The Fair Workweek legislation maintains that fast food employers must:
- Give employees written notice of schedules no less than 14 days in advance. (Changes within two weeks will incur payment of $10 to $75 to the employee, depending on the situation.)
- Stop “clopenings” — employees must have 11 hours off between shifts. (If an employee works sooner than 11 hours after their last shift, they will be paid an extra $100.)
- Give current employees the option to take new shifts before hiring any new employees. This will allow existing employees the option to move from part-time to full-time employment or give them the additional hours they want.
- Allow employees to deduct part of their salary for donation to a nonprofit by payroll deduction.
- Maintain compliance records for 3 years.
- Not retaliate in any way towards employees for exercising their rights under these new laws.
It will be vital for fast food operators to have solutions in place that can help ease employee scheduling practices, automate documentation and help maintain compliance. Failing to comply won’t be cheap — the Fair Workweek regulations mandate that fast food establishments could face penalties of $500 for the first violation, $750 for the second violation and up to $1,000 penalties for each succeeding violation.
How to Help Prevent Non-compliance
So, how can restaurants manage these more complex regulations without hindering the flow of business? One method is finding the right technology partner; one that provides configurable labor and scheduling tools that help restaurants manage compliance, and reduce penalties and potential class-action lawsuits.

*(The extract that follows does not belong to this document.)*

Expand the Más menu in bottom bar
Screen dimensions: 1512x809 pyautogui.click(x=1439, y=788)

HotSchedules, which provides the first cloud-based intelligent operating platform for the restaurant industry, recently announced new predictive scheduling features that address the unique scheduling challenges with configurable labor rules, manager alerts to potential compliance violations, shift transaction reporting and continuous electronic documentation.

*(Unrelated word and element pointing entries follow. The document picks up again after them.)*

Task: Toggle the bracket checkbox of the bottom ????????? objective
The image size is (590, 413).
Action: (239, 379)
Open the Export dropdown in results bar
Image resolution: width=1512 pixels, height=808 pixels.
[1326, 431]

“Predictive Scheduling legislation has been a key compliance concern impacting many full-service and limited service restaurants – especially multi-unit franchise owners and their corporate franchisors. We developed new predictive scheduling features so that operators, HR teams, and finance teams can get in front of and manage the regulations and avoid potential penalties,” says David Cantu, Co-Founder and Chief Customer Officer at HotSchedules. “It’s also important that we provide scheduling and mobile communication tools for hourly employees so that they can achieve flexibility and work-life balance while still fulfilling the needs of the business.”
Operators should look for a technology partner with a proven track record of developing tools and apps that satisfy the needs of the hourly workforce and give operators configurations and intelligence to help their managers make more informed decisions.

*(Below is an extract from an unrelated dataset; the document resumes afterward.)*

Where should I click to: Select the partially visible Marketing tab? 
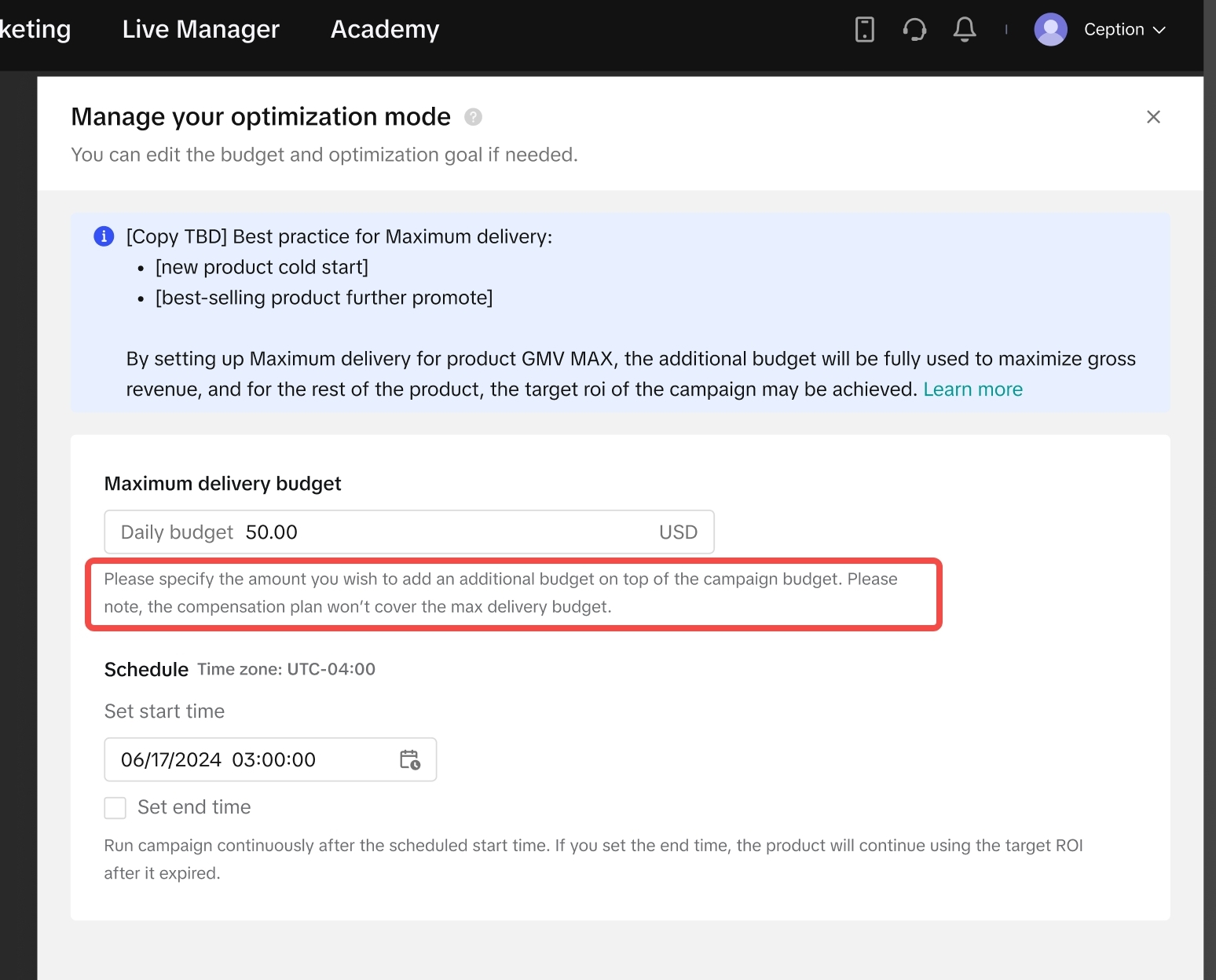pyautogui.click(x=35, y=29)
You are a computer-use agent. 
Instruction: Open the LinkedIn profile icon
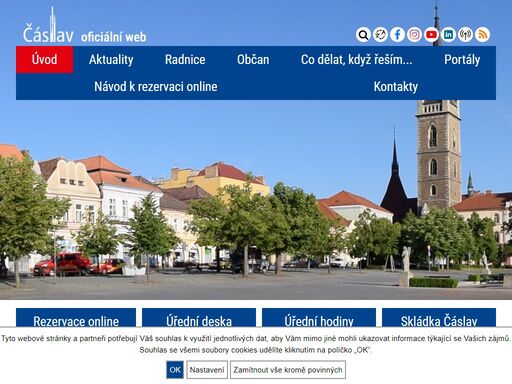(448, 35)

For example, the new minimum hours threshold feature allows your company to set a default number of hours of rest between each shift. Visual alerts in the schedule will notify a manager if they have violated the threshold allowing them to correct the mistake before they publish the schedule. Furthermore, new schedule audit reports provide time-stamped documentation for all shift transactions and schedule modifications – both voluntary and involuntary.
These new features are configurable and will help your managers prevent and avoid compliance violations (and worse, class action lawsuits). Predictive scheduling mandates have the potential to be costly, but they don’t have to be.